Prompt A: In the article on Heidi Crowter and her mother's view of Down's syndrome screening, rewrite the paragraph beginning "Liz decided not to have a Down's syndrome test" more briefly, keeping its main facts.
Prompt B: Reproduce word for word the part of the article on Heidi Crowter and her mother's view of Down's syndrome screening that opens with the words containing "Heidi Crowter was" and closes with "the Mirror newspaper.".

Passage shown:
*****

The mother of a little girl born with Down’s syndrome says despite her initial heartbreak she opposes screening for the condition because it may encourage abortion.
Heidi Crowter was diagnosed with Down’s soon after she was born. Her mother Liz, who already had two healthy sons, says she initially felt “nothing” for her new baby.
However, when Heidi became seriously ill at just a few weeks old Liz and her husband Steve found that their feelings changed completely.
“Suddenly we wanted Heidi to survive more than anything”, Liz recalls in an interview with the Mirror newspaper.
Scientists are currently working on a new blood test for Down’s syndrome that carries a lower risk of causing miscarriage than the one currently available.
Liz decided not to have a Down’s syndrome test when she was pregnant with Heidi, and says despite the “trauma” of discovering Heidi’s condition she still opposes testing and believes it can encourage abortion.
“We all hope to have a perfect baby, but a life is a life,” Liz says.
“Just think, if your child was struck down with meningitis and left disabled or brain damaged you wouldn’t end their life – you’d love and care for them.
“For me choosing to have a baby with Down’s syndrome should be no different.”
Liz admits that she and Steve initially found it very hard to cope with the reality of having a daughter with Down’s syndrome.
“When my sons Dan and Tim were born I felt a rush of pure love. But with Heidi I felt nothing. Cuddling her just didn’t feel the same.”
She adds: “I went through the motions with Heidi, feeding her, cuddling her, but I didn’t have that same unconditional love for her I had with my boys”.
“Instead I was grieving for the daughter I knew she’d never be. She’d never be able to get married or have children.”
However, after a leukaemia scare and further health problems the couple were told that Heidi might only have 24 hours left to live.
“Heidi was lying in her hospital bed and, all of a sudden, both Steve and I felt this overwhelming love for her that we hadn’t experienced before,” says Liz.
“We suddenly desperately wanted her to survive.”
“We nearly lost her again a fortnight later when she stopped breathing and doctors had to resuscitate her”, she continues.
“They told us after they had managed to bring her back to life again, that she’d looked up at them and smiled from ear to ear.”
Steve says: “She’s 14 now and goes to mainstream school”.
He adds: “She can read fluently – we have a lot to be thankful for.”
“It’s painful to remember how we felt when she was born and how we wished she wasn’t here”, Liz admits.
“But now she’s so full of life and we feel privileged to have her as our daughter.”

*****

Data extracts:

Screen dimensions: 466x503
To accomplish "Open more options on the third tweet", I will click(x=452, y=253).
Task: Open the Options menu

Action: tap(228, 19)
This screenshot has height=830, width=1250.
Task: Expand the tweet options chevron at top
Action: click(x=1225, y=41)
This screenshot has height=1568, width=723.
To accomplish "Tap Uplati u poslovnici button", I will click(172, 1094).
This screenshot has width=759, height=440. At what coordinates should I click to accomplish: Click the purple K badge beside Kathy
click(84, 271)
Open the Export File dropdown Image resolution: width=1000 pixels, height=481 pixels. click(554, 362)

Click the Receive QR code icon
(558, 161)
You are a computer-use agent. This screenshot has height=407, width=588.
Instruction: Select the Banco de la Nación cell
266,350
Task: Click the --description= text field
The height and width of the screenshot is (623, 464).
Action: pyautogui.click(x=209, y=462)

*****

Your response A: Liz skipped Down's syndrome testing while pregnant with Heidi. Despite the trauma of learning of Heidi's condition, she still opposes testing and believes it can encourage abortion.

Your response B:
Heidi Crowter was diagnosed with Down’s soon after she was born. Her mother Liz, who already had two healthy sons, says she initially felt “nothing” for her new baby.
However, when Heidi became seriously ill at just a few weeks old Liz and her husband Steve found that their feelings changed completely.
“Suddenly we wanted Heidi to survive more than anything”, Liz recalls in an interview with the Mirror newspaper.